> Document extract
BLOCK_ON_DISCONNECT = False

; --------- Charge mode ---------
; Choose the mode for voltage / current limitations (True / False)
; False is a step mode: This is the default with limitations on hard boundary steps
; True is a linear mode:
; For CCL and DCL the values between the steps are calculated for smoother values (by WaldemarFech)
; For CVL max battery voltage is calculated dynamically in order that the max cell voltage is not exceeded
LINEAR_LIMITATION_ENABLE = True

; Specify in seconds how often the linear values should be recalculated
LINEAR_RECALCULATION_EVERY = 60
; Specify in percent when the linear values should be recalculated immediately
; Example:
; 5 for a immediate change, when the value changes by more than 5%
LINEAR_RECALCULATION_ON_PERC_CHANGE = 5

; --------- Charge Voltage limitation (affecting CVL) ---------
; Description:
; Limit max charging voltage (MAX_CELL_VOLTAGE * cell count), switch from max voltage to float
; voltage (FLOAT_CELL_VOLTAGE * cell count) and back
; False: Max charging voltage is always kept
; True: Max charging voltage is reduced based on charge mode
; Step mode: After max voltage is reached for MAX_VOLTAGE_TIME_SEC it switches to float voltage. After
; SoC is below SOC_LEVEL_TO_RESET_VOLTAGE_LIMIT it switches back to max voltage.
; Linear mode: After max voltage is reachend and cell voltage difference is smaller or equal to
; CELL_VOLTAGE_DIFF_KEEP_MAX_VOLTAGE_UNTIL it switches to float voltage after MAX_VOLTAGE_TIME_SEC
; additional seconds.
; After cell voltage difference is greater or equal to CELL_VOLTAGE_DIFF_TO_RESET_VOLTAGE_LIMIT
; OR
; SoC is below SOC_LEVEL_TO_RESET_VOLTAGE_LIMIT
; it switches back to max voltage.

> Tasks
1. In the charge configuration excerpt, what value is given for LINEAR_RECALCULATION_EVERY?
2. Echo the portion of the charge configuration excerpt starting with "BLOCK_ON_DISCONNECT = False" and going on through "values (by WaldemarFech)".
3. Proceed with the charge configuration excerpt from the point at which it stops.
The lines below come from a different source than the charge configuration excerpt.

> Information supplied
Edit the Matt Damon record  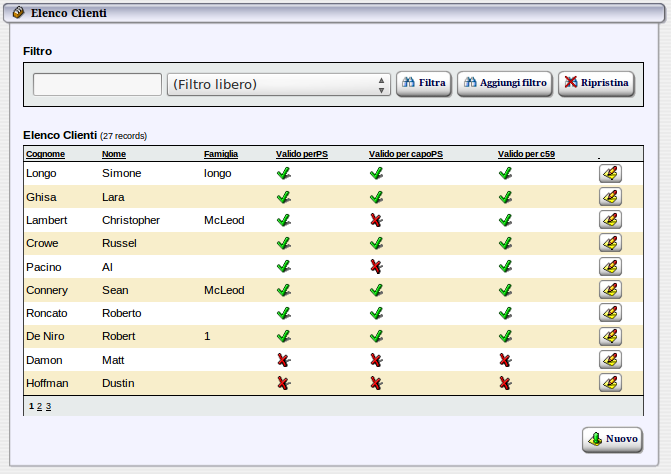[x=610, y=360]
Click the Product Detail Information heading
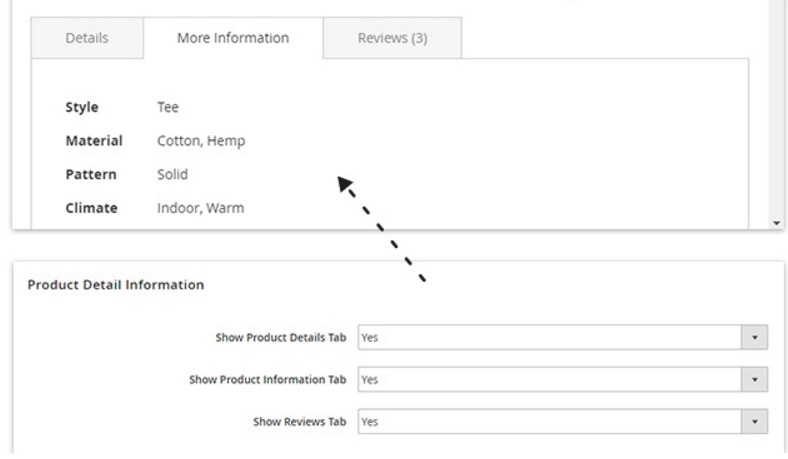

> Answers by task
1. 60 seconds.

2.
BLOCK_ON_DISCONNECT = False

; --------- Charge mode ---------
; Choose the mode for voltage / current limitations (True / False)
; False is a step mode: This is the default with limitations on hard boundary steps
; True is a linear mode:
; For CCL and DCL the values between the steps are calculated for smoother values (by WaldemarFech)

3.
; Example when set to True:
; Step mode:
; The battery reached max voltage of 55.2V and hold it for 900 seconds, the the CVL is switched to
; float voltage of 53.6V to don't stress the batteries. Allow max voltage of 55.2V again, if SoC is
; once below 80%
; Linear mode:
; The battery reached max voltage of 55.2V and the max cell difference is 0.010V, then switch to float
; voltage of 53.6V after 900 additional seconds to don't stress the batteries. Allow max voltage of
; 55.2V again if max cell difference is above 0.080V or SoC below 80%.
; Charge voltage control management enable (True/False).
;CVCM_ENABLE = True
CVCM_ENABLE = False

; -- CVL reset based on cell voltage diff (linear mode)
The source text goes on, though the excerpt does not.